I have a very long data frame with 200 stations number. The sample data is given here.
Let the sample data bedf
.Now
I would like to check the auto correlation at lag 1 for each station number. Perform pre-whitening and calculate Mann-kendall trend for each stations after pre-whitening. I can do for one individual stations using the code below.
Would you kindly help me how i can perform this for all the stations at once.
Dataframe df
dput(df)
structure(list(stn_num = structure(c(1L, 1L, 1L, 1L, 1L, 1L,
1L, 1L, 1L, 1L, 1L, 1L, 1L, 2L, 2L, 2L, 2L, 2L, 2L, 2L, 2L, 2L,
2L, 2L, 2L, 2L, 2L, 3L, 3L, 3L, 3L, 3L, 3L, 3L, 3L, 3L, 3L, 3L
), .Label = c("08BB005", "08CE001", "08CF003"), class = "factor"),
year = c(1987L, 1988L, 1989L, 1990L, 1991L, 1992L, 1993L,
1994L, 1995L, 1996L, 1997L, 1998L, 1999L, 1980L, 1981L, 1982L,
1983L, 1984L, 1985L, 1986L, 1987L, 1988L, 1989L, 1990L, 1991L,
1992L, 1993L, 1984L, 1985L, 1986L, 1987L, 1988L, 1989L, 1990L,
1991L, 1992L, 1993L, 1994L), value = c(411.2146215, 346.9846995,
453.8616438, 435.3561644, 421.4019178, 444.7603825, 454.469589,
441.5884932, 339.76, 294.9562842, 371.8939726, 321.7016438,
337.7627397, 460.6622951, 513.1084932, 385.4580822, 386.6643836,
377.9076503, 440.7849315, 407.7731507, 454.4967123, 458.3259563,
421.4032877, 449.3890411, 456.3934247, 450.015847, 400.0569863,
1331.70765, 1415.484932, 1589.654795, 1606.709589, 1750.002732,
1803.646575, 1729.054795, 1802.509589, 1805.469945, 1711.854795,
1574.153425)), .Names = c("stn_num", "year", "value"), class = "data.frame", row.names = c(NA,
-38L))
Code i have used for individual station's calculation
c<-acf(df$value,lag.max=1)
dim(c$acf)
c$acf[[2,1,1]]
df$prewhit1<-c$acf[[2,1,1]]*df$value
prewhitseries<-data.frame(with(df, (df$value[-1] - prewhit1[-length(prewhit1)])))

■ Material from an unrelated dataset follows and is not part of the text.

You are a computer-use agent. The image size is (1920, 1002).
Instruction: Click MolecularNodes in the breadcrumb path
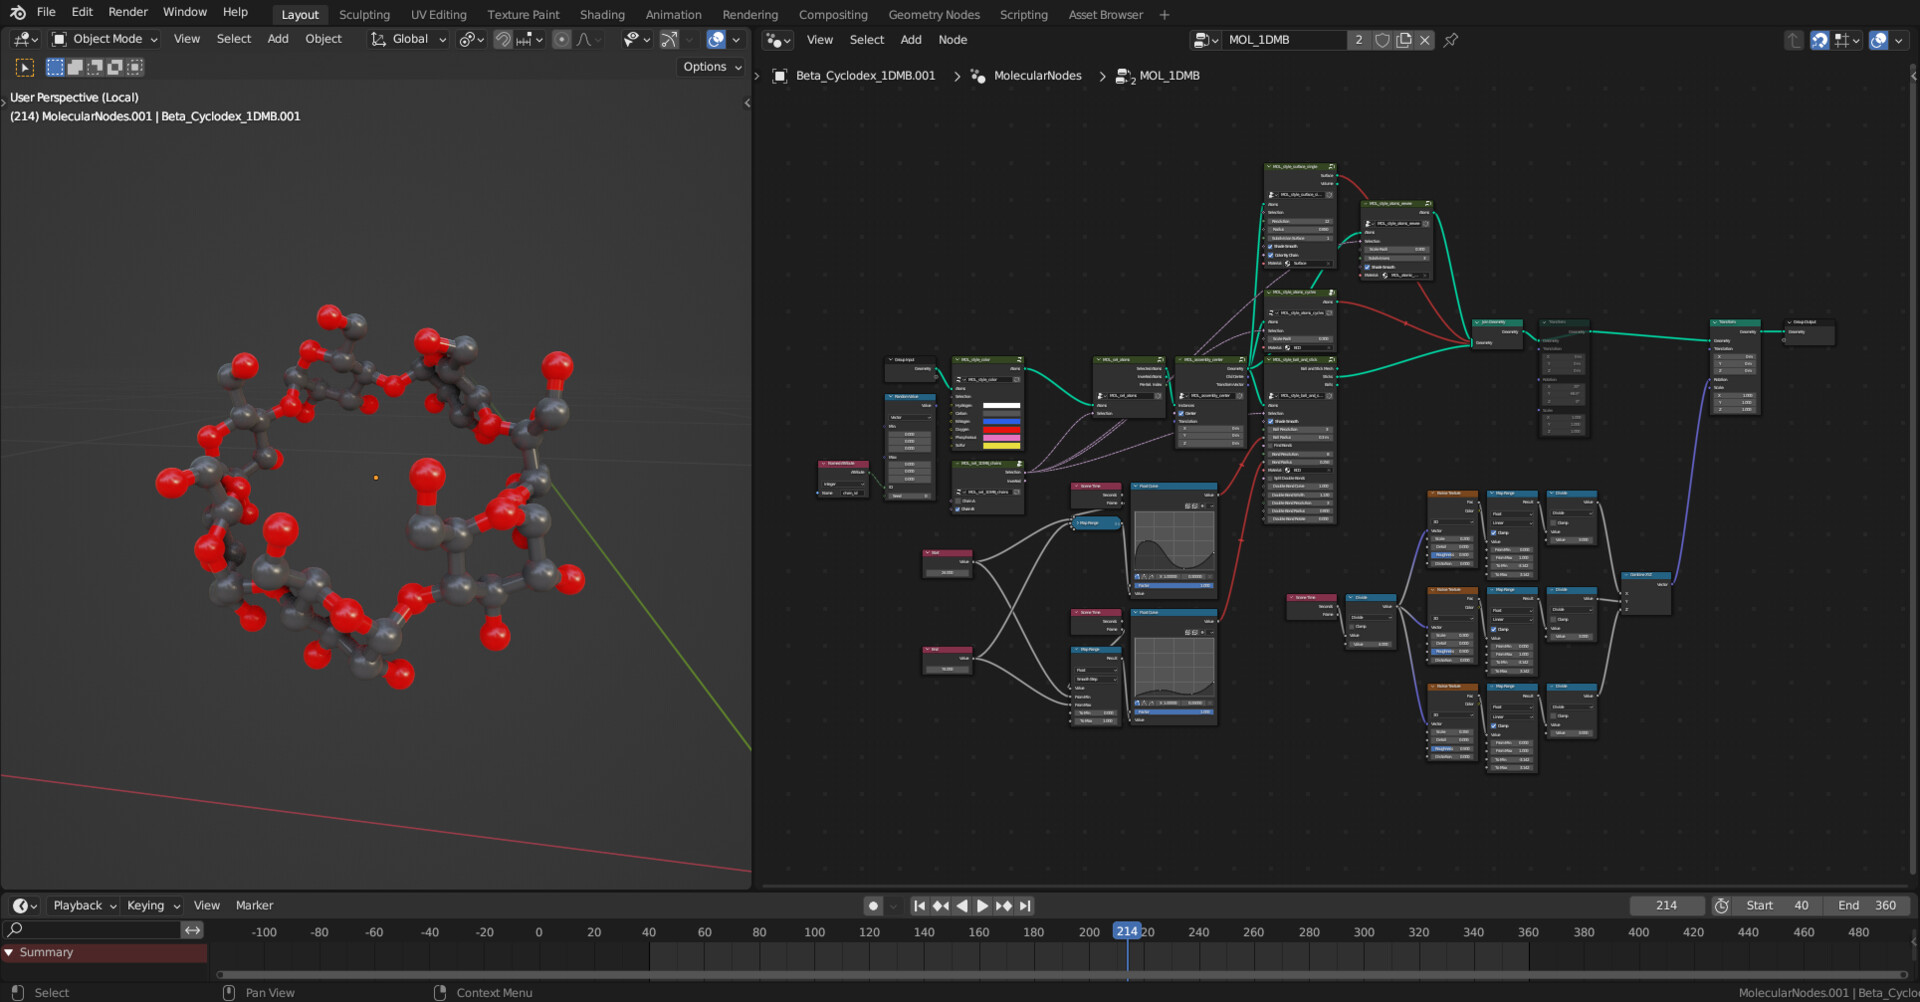coord(1037,76)
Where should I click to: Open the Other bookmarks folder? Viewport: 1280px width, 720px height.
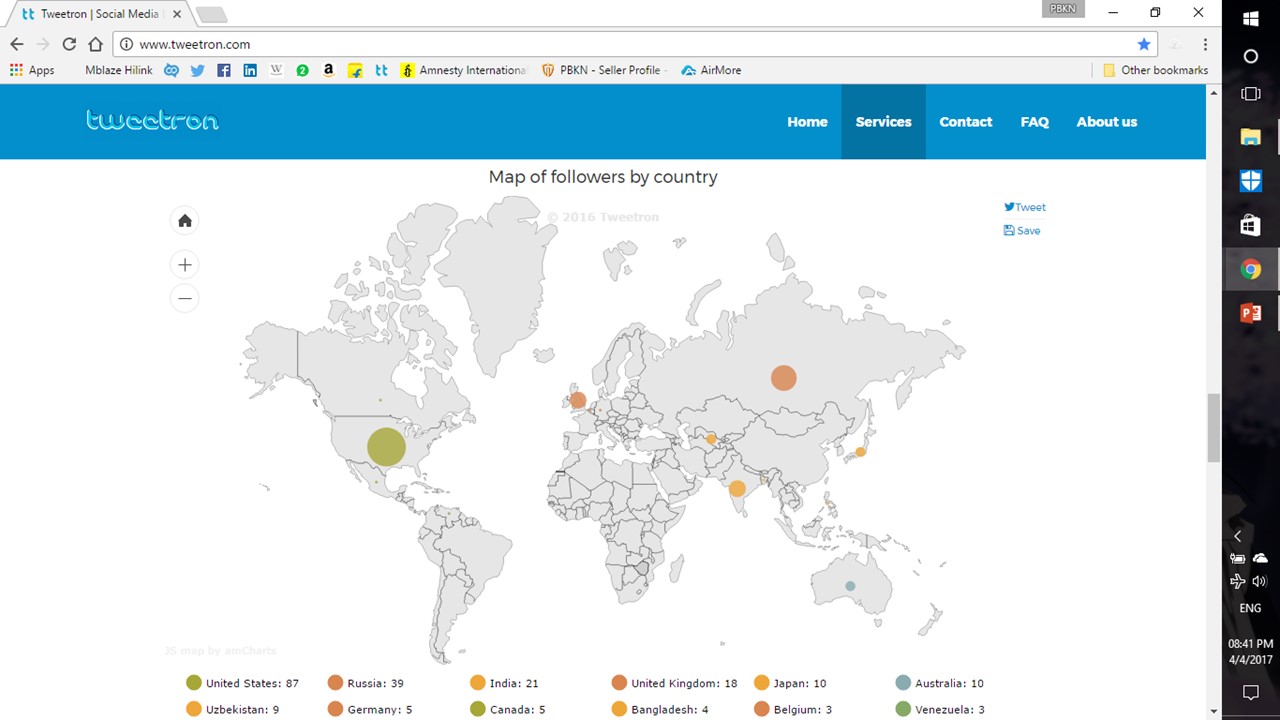pos(1155,70)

autocordata<-cbind(df,prewhitseries)
MannKendall(autocordata$prewhitseries)
So how i can perform the prewhitening and mankendall test for all the station number on the same dataframe at once. Thank you.
My above comments aside I think this will get you what you're looking for:
stationList <- unique(df$stn_num)
resultsList <- vector("list", length(stationList))
for(i in stationList){
tempDF <- df[df$stn_num == i, ]
c<-acf(tempDF$value,lag.max=1)
t <- dim(c$acf)
tempDF$prewhit1<-c$acf[[t[1], t[2], t[3]]]*tempDF$value
prewhitseries<-data.frame(with(tempDF, (tempDF$value[-1] - prewhit1[-length(prewhit1)])))
autocordata<-cbind(tempDF[-1,],prewhitseries)
resultsList[[grep(i, stationList)]] <- MannKendall(autocordata[,5])
}
names(resultsList) <- stationList
I arbitrarily removed a row from the tempDF I create in the loop so the cbind command will actually work I'm not sure what you actually want to do there. You could get the same result with something from the apply family which might be the direction you want to go if you're trying to parallelize or need more efficiency.